Word and element location records:
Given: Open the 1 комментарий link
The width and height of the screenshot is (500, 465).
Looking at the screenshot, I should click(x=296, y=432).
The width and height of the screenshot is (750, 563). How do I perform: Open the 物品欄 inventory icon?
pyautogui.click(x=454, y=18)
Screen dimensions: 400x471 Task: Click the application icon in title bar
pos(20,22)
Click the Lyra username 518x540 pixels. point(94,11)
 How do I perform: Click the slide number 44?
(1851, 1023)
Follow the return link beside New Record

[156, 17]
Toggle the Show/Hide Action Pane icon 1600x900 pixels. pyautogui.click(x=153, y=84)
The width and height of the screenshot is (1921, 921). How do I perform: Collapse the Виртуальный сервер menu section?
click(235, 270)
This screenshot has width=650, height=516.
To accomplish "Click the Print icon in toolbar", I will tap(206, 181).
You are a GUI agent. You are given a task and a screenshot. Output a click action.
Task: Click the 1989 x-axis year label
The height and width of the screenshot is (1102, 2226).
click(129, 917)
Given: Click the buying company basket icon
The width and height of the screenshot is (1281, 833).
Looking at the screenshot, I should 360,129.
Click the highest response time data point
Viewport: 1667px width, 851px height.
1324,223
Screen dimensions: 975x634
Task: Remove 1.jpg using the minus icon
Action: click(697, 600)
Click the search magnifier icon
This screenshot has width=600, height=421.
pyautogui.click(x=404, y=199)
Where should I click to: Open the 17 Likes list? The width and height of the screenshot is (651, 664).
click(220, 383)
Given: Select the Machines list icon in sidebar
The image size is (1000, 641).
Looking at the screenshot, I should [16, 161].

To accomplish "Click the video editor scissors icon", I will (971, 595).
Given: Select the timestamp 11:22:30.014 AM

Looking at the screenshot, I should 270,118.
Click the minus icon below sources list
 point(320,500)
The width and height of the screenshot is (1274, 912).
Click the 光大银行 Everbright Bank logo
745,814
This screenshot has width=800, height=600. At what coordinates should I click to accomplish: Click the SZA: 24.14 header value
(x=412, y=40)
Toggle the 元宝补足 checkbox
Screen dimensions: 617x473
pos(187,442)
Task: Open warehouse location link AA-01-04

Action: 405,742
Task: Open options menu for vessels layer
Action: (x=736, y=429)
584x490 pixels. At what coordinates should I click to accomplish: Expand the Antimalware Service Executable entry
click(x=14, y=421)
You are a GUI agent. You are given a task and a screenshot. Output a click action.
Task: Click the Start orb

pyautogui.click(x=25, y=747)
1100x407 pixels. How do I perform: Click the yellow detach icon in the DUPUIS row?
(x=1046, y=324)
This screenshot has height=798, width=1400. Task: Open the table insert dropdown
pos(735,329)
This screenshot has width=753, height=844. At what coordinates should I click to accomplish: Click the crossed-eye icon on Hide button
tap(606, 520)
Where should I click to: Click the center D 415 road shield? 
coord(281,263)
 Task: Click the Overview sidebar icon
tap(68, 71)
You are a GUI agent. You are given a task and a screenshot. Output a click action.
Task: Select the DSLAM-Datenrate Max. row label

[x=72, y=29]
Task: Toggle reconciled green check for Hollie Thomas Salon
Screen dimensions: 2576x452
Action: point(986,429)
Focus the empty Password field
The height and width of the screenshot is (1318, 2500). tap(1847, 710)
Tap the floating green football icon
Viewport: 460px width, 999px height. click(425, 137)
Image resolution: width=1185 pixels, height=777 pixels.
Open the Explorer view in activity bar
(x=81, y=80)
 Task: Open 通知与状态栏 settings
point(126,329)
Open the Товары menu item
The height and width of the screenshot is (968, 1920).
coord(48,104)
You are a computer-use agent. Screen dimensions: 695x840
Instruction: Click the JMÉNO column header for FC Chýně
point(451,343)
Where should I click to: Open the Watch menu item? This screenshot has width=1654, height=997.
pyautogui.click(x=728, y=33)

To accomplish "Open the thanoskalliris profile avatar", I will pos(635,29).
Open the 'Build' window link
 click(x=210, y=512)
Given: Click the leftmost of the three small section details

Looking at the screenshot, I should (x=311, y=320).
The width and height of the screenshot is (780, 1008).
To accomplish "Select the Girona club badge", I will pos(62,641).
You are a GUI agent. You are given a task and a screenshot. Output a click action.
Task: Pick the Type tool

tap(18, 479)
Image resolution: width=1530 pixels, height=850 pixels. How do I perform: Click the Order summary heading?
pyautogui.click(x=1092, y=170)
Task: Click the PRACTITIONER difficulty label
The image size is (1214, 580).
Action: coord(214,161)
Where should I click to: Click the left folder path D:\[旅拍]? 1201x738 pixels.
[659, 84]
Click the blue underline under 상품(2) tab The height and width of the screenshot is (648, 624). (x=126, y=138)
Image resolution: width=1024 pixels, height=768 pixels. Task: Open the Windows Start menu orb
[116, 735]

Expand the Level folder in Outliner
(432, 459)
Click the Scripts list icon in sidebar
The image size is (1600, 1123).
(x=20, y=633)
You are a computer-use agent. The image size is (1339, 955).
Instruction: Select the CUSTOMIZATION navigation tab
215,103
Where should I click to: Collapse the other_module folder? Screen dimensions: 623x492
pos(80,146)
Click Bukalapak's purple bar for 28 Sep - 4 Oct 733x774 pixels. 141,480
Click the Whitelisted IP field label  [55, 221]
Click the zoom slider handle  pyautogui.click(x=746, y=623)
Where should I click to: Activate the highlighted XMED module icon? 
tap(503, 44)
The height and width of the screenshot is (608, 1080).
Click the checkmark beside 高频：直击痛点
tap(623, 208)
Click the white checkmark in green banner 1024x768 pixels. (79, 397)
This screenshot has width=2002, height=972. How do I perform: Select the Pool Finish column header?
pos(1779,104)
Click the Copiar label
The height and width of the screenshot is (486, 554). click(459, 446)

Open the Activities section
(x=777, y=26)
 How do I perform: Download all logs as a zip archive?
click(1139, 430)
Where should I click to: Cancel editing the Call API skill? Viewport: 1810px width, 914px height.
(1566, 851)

What this task involves: Please quote all of the items above word for word, with no changes.

Answer to this task:
Given: Open the 1 комментарий link
The width and height of the screenshot is (500, 465).
Looking at the screenshot, I should click(x=296, y=432).
The width and height of the screenshot is (750, 563). How do I perform: Open the 物品欄 inventory icon?
pyautogui.click(x=454, y=18)
Screen dimensions: 400x471 Task: Click the application icon in title bar
pos(20,22)
Click the Lyra username 518x540 pixels. point(94,11)
 How do I perform: Click the slide number 44?
(1851, 1023)
Follow the return link beside New Record

[156, 17]
Toggle the Show/Hide Action Pane icon 1600x900 pixels. pyautogui.click(x=153, y=84)
The width and height of the screenshot is (1921, 921). How do I perform: Collapse the Виртуальный сервер menu section?
click(235, 270)
This screenshot has width=650, height=516.
To accomplish "Click the Print icon in toolbar", I will tap(206, 181).
You are a GUI agent. You are given a task and a screenshot. Output a click action.
Task: Click the 1989 x-axis year label
The height and width of the screenshot is (1102, 2226).
click(129, 917)
Given: Click the buying company basket icon
The width and height of the screenshot is (1281, 833).
Looking at the screenshot, I should 360,129.
Click the highest response time data point
Viewport: 1667px width, 851px height.
1324,223
Screen dimensions: 975x634
Task: Remove 1.jpg using the minus icon
Action: click(697, 600)
Click the search magnifier icon
This screenshot has width=600, height=421.
pyautogui.click(x=404, y=199)
Where should I click to: Open the 17 Likes list? The width and height of the screenshot is (651, 664).
click(220, 383)
Given: Select the Machines list icon in sidebar
The image size is (1000, 641).
Looking at the screenshot, I should [16, 161].

To accomplish "Click the video editor scissors icon", I will (971, 595).
Given: Select the timestamp 11:22:30.014 AM

Looking at the screenshot, I should 270,118.
Click the minus icon below sources list
 point(320,500)
The width and height of the screenshot is (1274, 912).
Click the 光大银行 Everbright Bank logo
745,814
This screenshot has width=800, height=600. At what coordinates should I click to accomplish: Click the SZA: 24.14 header value
(x=412, y=40)
Toggle the 元宝补足 checkbox
Screen dimensions: 617x473
pos(187,442)
Task: Open warehouse location link AA-01-04

Action: 405,742
Task: Open options menu for vessels layer
Action: (x=736, y=429)
584x490 pixels. At what coordinates should I click to accomplish: Expand the Antimalware Service Executable entry
click(x=14, y=421)
You are a GUI agent. You are given a task and a screenshot. Output a click action.
Task: Click the Start orb

pyautogui.click(x=25, y=747)
1100x407 pixels. How do I perform: Click the yellow detach icon in the DUPUIS row?
(x=1046, y=324)
This screenshot has height=798, width=1400. Task: Open the table insert dropdown
pos(735,329)
This screenshot has width=753, height=844. At what coordinates should I click to accomplish: Click the crossed-eye icon on Hide button
tap(606, 520)
Where should I click to: Click the center D 415 road shield? 
coord(281,263)
 Task: Click the Overview sidebar icon
tap(68, 71)
You are a GUI agent. You are given a task and a screenshot. Output a click action.
Task: Select the DSLAM-Datenrate Max. row label

[x=72, y=29]
Task: Toggle reconciled green check for Hollie Thomas Salon
Screen dimensions: 2576x452
Action: point(986,429)
Focus the empty Password field
The height and width of the screenshot is (1318, 2500). tap(1847, 710)
Tap the floating green football icon
Viewport: 460px width, 999px height. click(425, 137)
Image resolution: width=1185 pixels, height=777 pixels.
Open the Explorer view in activity bar
(x=81, y=80)
 Task: Open 通知与状态栏 settings
point(126,329)
Open the Товары menu item
The height and width of the screenshot is (968, 1920).
coord(48,104)
You are a computer-use agent. Screen dimensions: 695x840
Instruction: Click the JMÉNO column header for FC Chýně
point(451,343)
Where should I click to: Open the Watch menu item? This screenshot has width=1654, height=997.
pyautogui.click(x=728, y=33)

To accomplish "Open the thanoskalliris profile avatar", I will pos(635,29).
Open the 'Build' window link
 click(x=210, y=512)
Given: Click the leftmost of the three small section details

Looking at the screenshot, I should (x=311, y=320).
The width and height of the screenshot is (780, 1008).
To accomplish "Select the Girona club badge", I will pos(62,641).
You are a GUI agent. You are given a task and a screenshot. Output a click action.
Task: Pick the Type tool

tap(18, 479)
Image resolution: width=1530 pixels, height=850 pixels. How do I perform: Click the Order summary heading?
pyautogui.click(x=1092, y=170)
Task: Click the PRACTITIONER difficulty label
The image size is (1214, 580).
Action: coord(214,161)
Where should I click to: Click the left folder path D:\[旅拍]? 1201x738 pixels.
[659, 84]
Click the blue underline under 상품(2) tab The height and width of the screenshot is (648, 624). (x=126, y=138)
Image resolution: width=1024 pixels, height=768 pixels. Task: Open the Windows Start menu orb
[116, 735]

Expand the Level folder in Outliner
(432, 459)
Click the Scripts list icon in sidebar
The image size is (1600, 1123).
(x=20, y=633)
You are a computer-use agent. The image size is (1339, 955).
Instruction: Select the CUSTOMIZATION navigation tab
215,103
Where should I click to: Collapse the other_module folder? Screen dimensions: 623x492
pos(80,146)
Click Bukalapak's purple bar for 28 Sep - 4 Oct 733x774 pixels. 141,480
Click the Whitelisted IP field label  [55, 221]
Click the zoom slider handle  pyautogui.click(x=746, y=623)
Where should I click to: Activate the highlighted XMED module icon? 
tap(503, 44)
The height and width of the screenshot is (608, 1080).
Click the checkmark beside 高频：直击痛点
tap(623, 208)
Click the white checkmark in green banner 1024x768 pixels. (79, 397)
This screenshot has width=2002, height=972. How do I perform: Select the Pool Finish column header?
pos(1779,104)
Click the Copiar label
The height and width of the screenshot is (486, 554). click(459, 446)

Open the Activities section
(x=777, y=26)
 How do I perform: Download all logs as a zip archive?
click(1139, 430)
Where should I click to: Cancel editing the Call API skill? Viewport: 1810px width, 914px height.
(1566, 851)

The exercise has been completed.